Lanham Act and Trade Libel
In 1946, the United States Congress enacted the Lanham Act, codified under 15 U.S.C. §§ 1051 et seq. The purpose of the Lanham Act was to create a national trademark registration system to protect unique works. As a result, trademark owners now have the means to legally protect the reputation of their products and services. At the Law Offices of Salar Atrizadeh, an attorney with extensive knowledge and experience in trademark infringement law and trade libel can help you take steps to protect your trademarks and service marks.
The Lanham Act, which is also referred to as the Trademark Act, governs trademarks and service marks, and establishes legal standards against unfair competition. Trademarks include words, phrases, logos, and symbols that identify a brand or a product so as to distinguish it from competitors. On the other hand, service marks are trademarks that promote a service rather than a product.
The Lanham Act has been a milestone for trademark protection. First, this federal law establishes procedures for federally-registering trademarks and service marks, so as to avoid confusion or inconsistencies. A federal registration system serves to ensure a clear and consistent record, which helps protect against the wrongful use of a trademark or service mark. Second, this federal law sets out when trademark and service mark owners are entitled to legal protection in federal court against infringement and wrongful use. For example, 15 U.S.C. § 1114, outlines remedies available to trademark owners in the event of infringement. As a result of these legal protections, which trademark and service mark owners hold under the Lanham Act, these owners also have a right to protect themselves against trade libel. Under California common law, trade libel constitutes a published false statement that causes injury to the business underlying a trademark or service mark. To fall under the trade libel category, the false statement must be intentional. Additionally, a plaintiff must be able to demonstrate that the intentional published statement caused actual financial harm to the business. In certain circumstances, courts may allow evidence regarding potential future financial losses.

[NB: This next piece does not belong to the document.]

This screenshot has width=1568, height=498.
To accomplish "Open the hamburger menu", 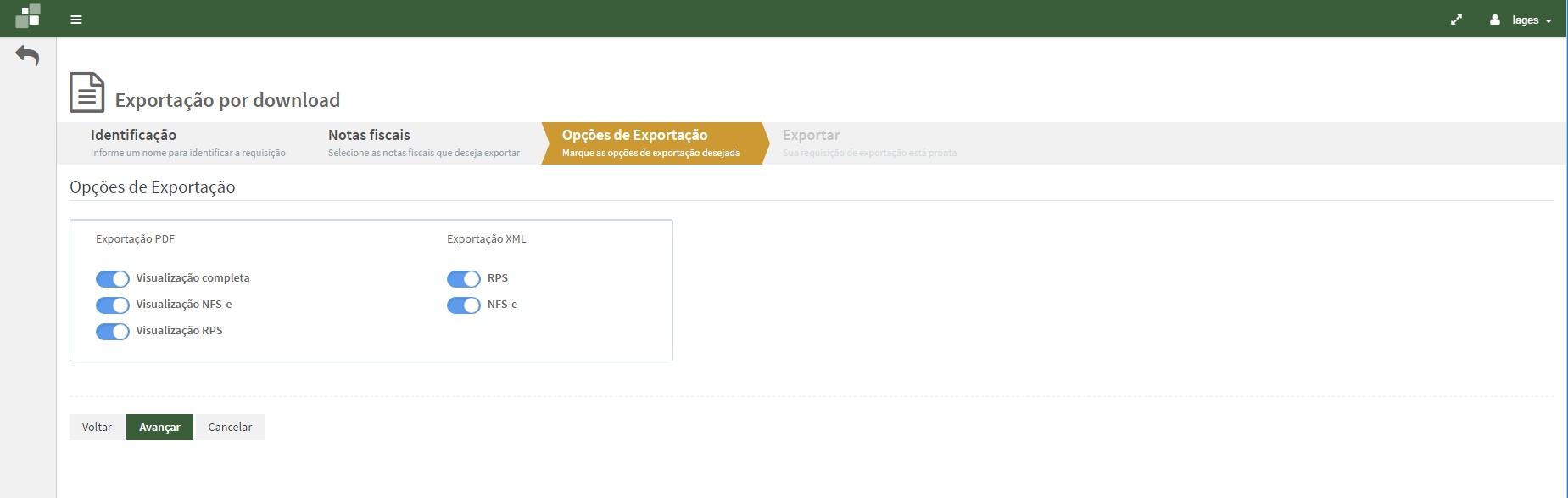I will click(76, 20).
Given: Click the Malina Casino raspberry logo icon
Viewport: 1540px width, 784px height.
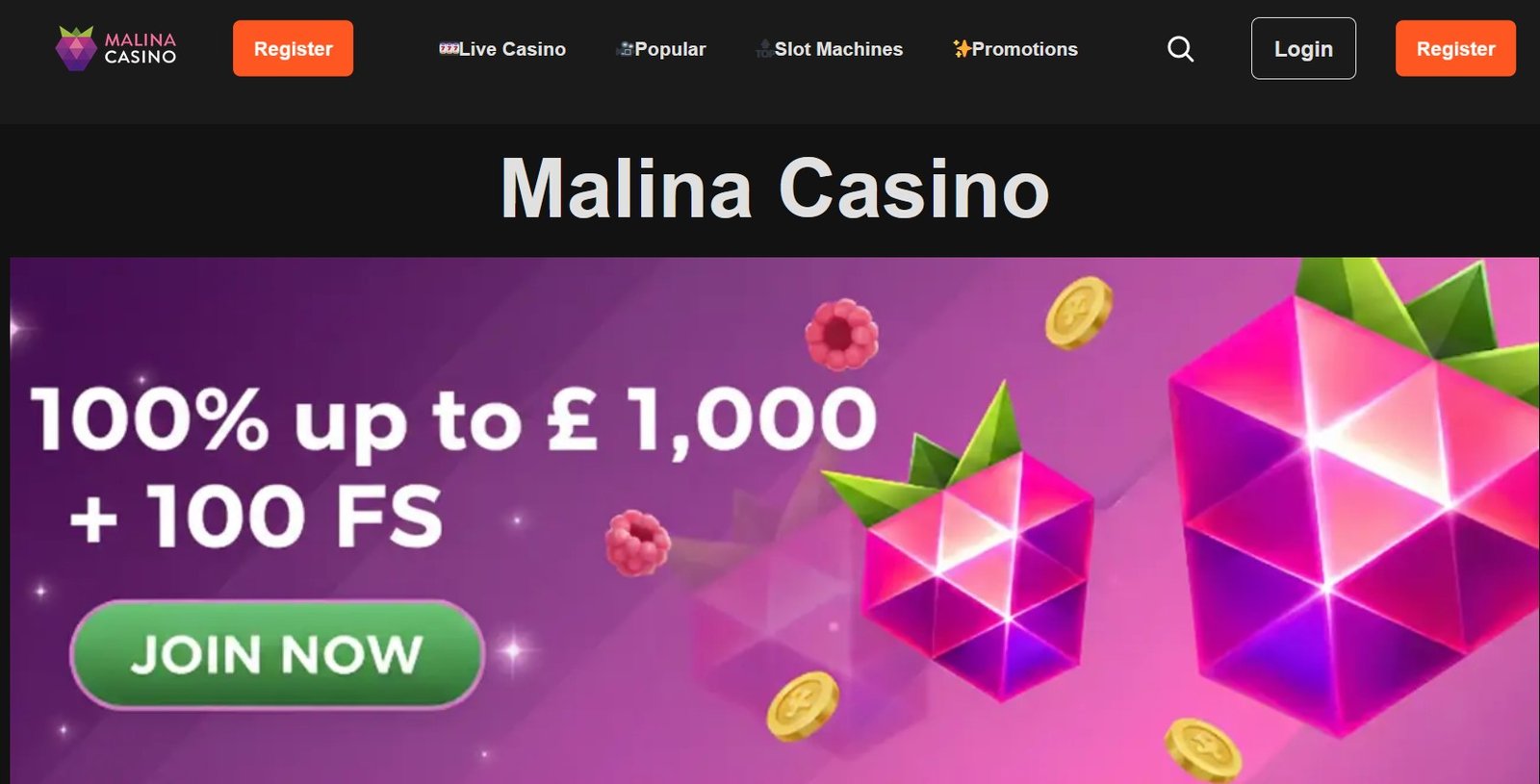Looking at the screenshot, I should click(x=75, y=48).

With the expansion of the Internet and widespread blogs and social media sites, the potential for trade libel suits may increase. Although, the blog and social media sites may not be responsible themselves, an individual who instigates defamatory commentary regarding a product or service may be held liable under a trade libel cause of action. However, it is important to note that trade libel does not seek to limit the free expression of ideas and opinions. Consumers continue to hold the right to discuss their experiences with a product or service. Trade libel only aims to prevent known false statements about a product or service. The statement must clearly be intended as a statement of fact, rather than a statement of opinion.